64°F
weather icon Windy

Some secrets can kill

What you don't know won't hurt you.

Right?

Wrong, cliché breath.

Take it from someone who used to drive a 1972 Ford Pinto with well-worn Firestone 721 tires. Picture it: Slim Pickens astride a ticking napalm bomb hurtling down the freeway.

Manufacturers have for years been able to conceal from consumers their defective goods with the aid of willing accomplices in government agencies and the courts.

There had been more than 100 lawsuits involving Firestone tires separating and causing accidents, but the standard practice was for the company to settle for some undisclosed amount of money and have the court records sealed, keeping the public and watchdog agencies in the dark.

Only after a Houston television station reported on the number of rollover accidents involving Ford Explorers equipped with Firestone tires did the National Highway Traffic Safety Administration take notice.

Pharmaceutical companies have been known to claim deaths that occur during clinical trails should be confidential to protect company trade secrets. Now, is that a trade secret to keep competitors from stealing the formula for a lethal drug or a trade secret to keep to keep doctors and patients and investors from knowing the death toll?

The Catholic Church secretly settled dozens of cases involving pedophile priests, simply moving the priests from parish to parish and keeping parishioners ignorant of the potential danger.

General Motors secretly settled a number of lawsuits over its side-mounted pickup gasoline tanks that reportedly exploded on impact, causing as many as 750 deaths. The trucks continued to be manufactured for 15 years before the public was made aware.

Comparison to a local court case is unavoidable.

This past week, Clark County District Judge Sally Loehrer refused to unseal testimony given in open court about defective Goodyear Load Range E tires, because the company invoked a claim that the testimony would reveal trade secrets.

NHTSA has said that the series of tires, manufactured between 1991 and 1999, resulted in at least 18 deaths and 158 injuries, many occurring after the company was warned the tires might be defective.

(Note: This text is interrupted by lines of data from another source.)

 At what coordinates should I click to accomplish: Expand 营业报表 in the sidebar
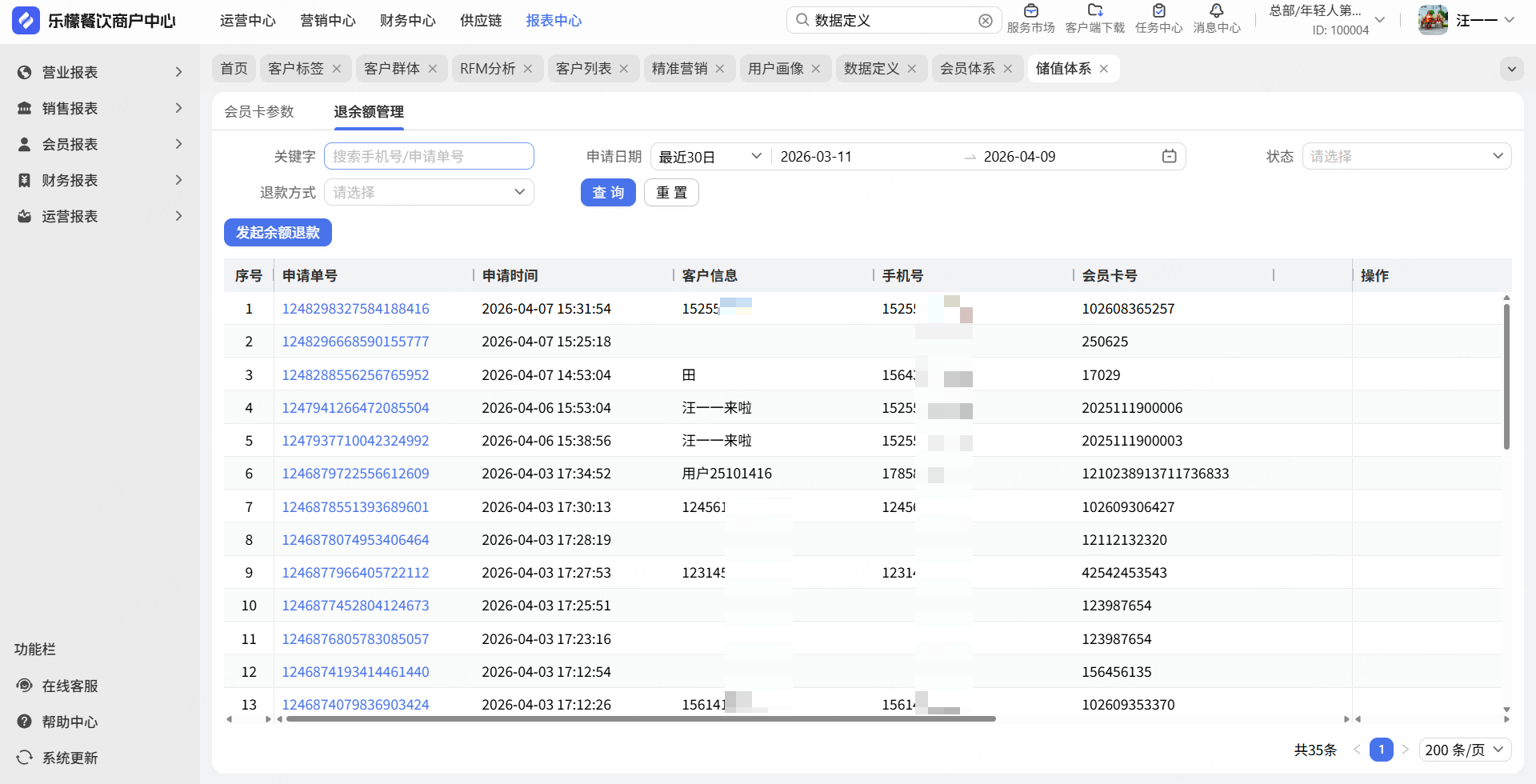100,72
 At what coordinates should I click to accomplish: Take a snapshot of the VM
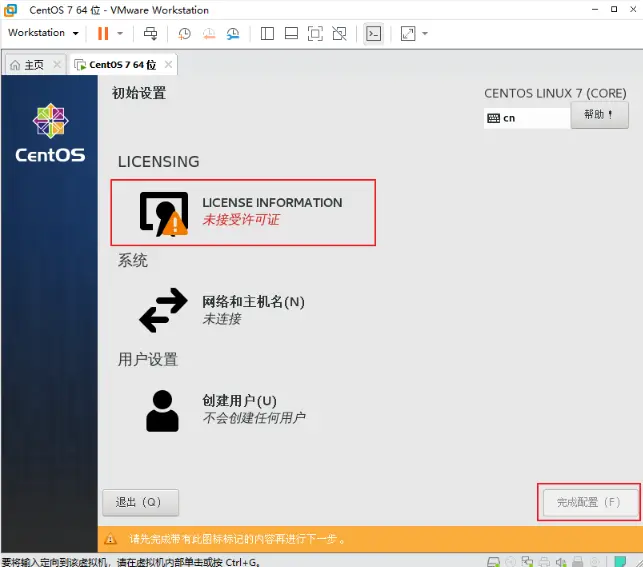coord(185,33)
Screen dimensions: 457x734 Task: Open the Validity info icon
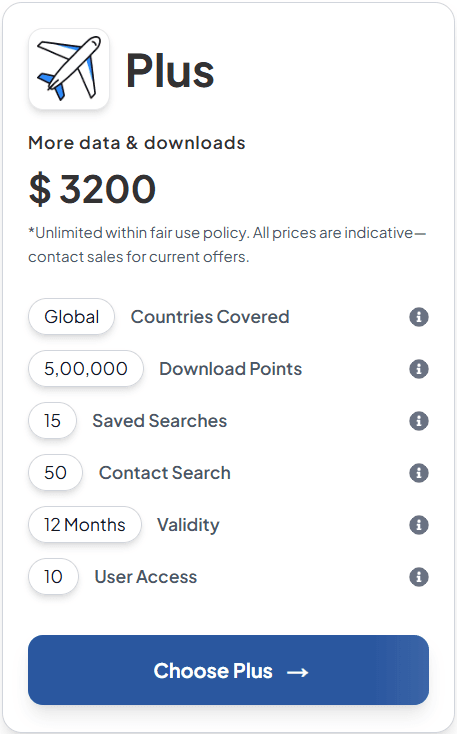tap(419, 525)
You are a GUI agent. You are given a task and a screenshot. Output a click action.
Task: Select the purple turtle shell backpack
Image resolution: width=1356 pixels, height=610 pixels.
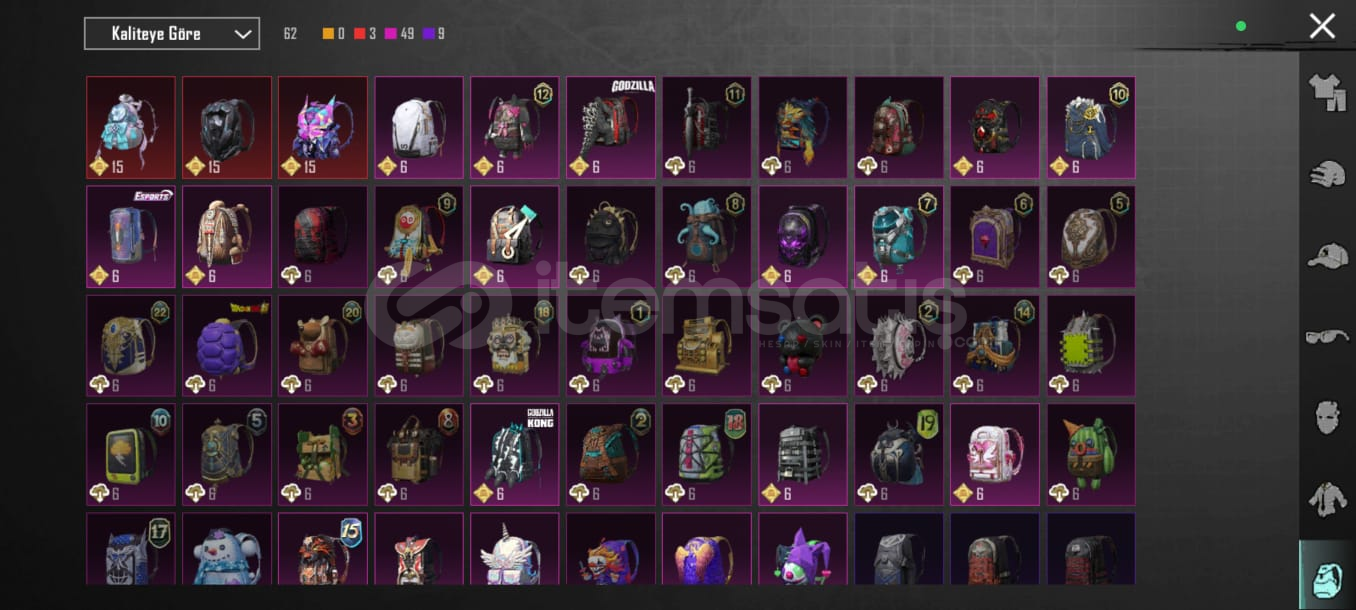pos(227,346)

Earlier this year, a jury awarded $30 million in damages in a case in which a Goodyear tire blowout caused a rented van to overturn, killing three of the 11 passengers and leaving one with severe brain damage that will require lifelong medical care.

But when the attorney for the plaintiffs, Matthew Callister, asked the court to unseal the testimony of five Goodyear employees, Judge Loehrer declined, letting stand the company's claim of the need to protect trade secrets.

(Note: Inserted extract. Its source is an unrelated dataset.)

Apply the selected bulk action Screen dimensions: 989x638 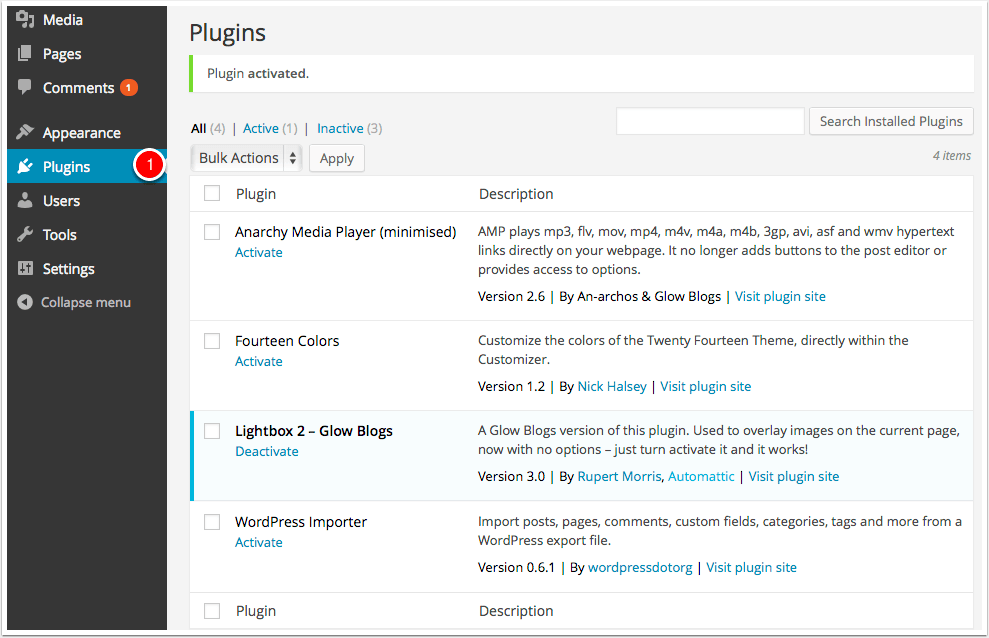pyautogui.click(x=336, y=158)
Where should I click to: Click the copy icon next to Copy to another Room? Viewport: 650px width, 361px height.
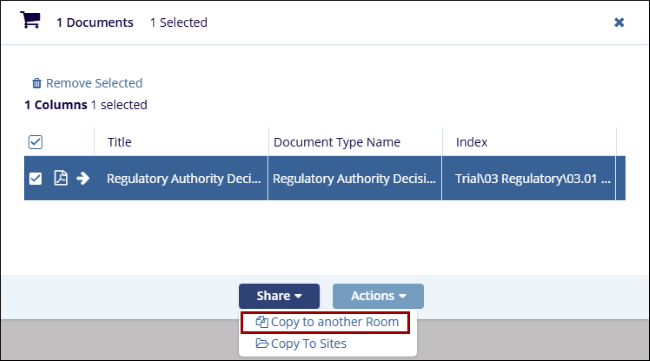click(x=262, y=322)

In his motion to keep the testimony sealed, Goodyear attorney Daniel Polsenberg noted that Nevada court rules allow courts to keep confidential certain trade secrets if the company derives independent economic value from the information not being generally known to the public or competitors who could obtain economic value from its disclosure.

Callister's rather snide but quite on-point argument against that contention was: "Goodyear may argue that the information about the tire defects does derive value, in that by keeping it secret, potential buyers are not scared away and the brokers on Wall Street will not start dumping Goodyear stock. If this argument were to have any force, however, then every bit of information that any company has about its defective products would be privileged 'trade secrets.' Given the overriding health and safety concerns of the public, this cannot be the law."

The company is appealing the damage verdict to the state Supreme Court, and it is possible that court may address the secrecy imposed by Loehrer.

This comes on the heels of a Review-Journal series about 115 civil court cases since 2000 that have been sealed by Clark County judges. The series has prompted the state Supreme Court to appoint a committee to draft rules and criteria for sealing cases. That panel met Monday and assigned a group to draft new court rules with specific directions for openness being the default setting.

Loehrer's ruling is one more grain piled on the scales of justice, tipping them in favor of public access.

Ignorance can kill, and the courts should never be an accomplice before the fact.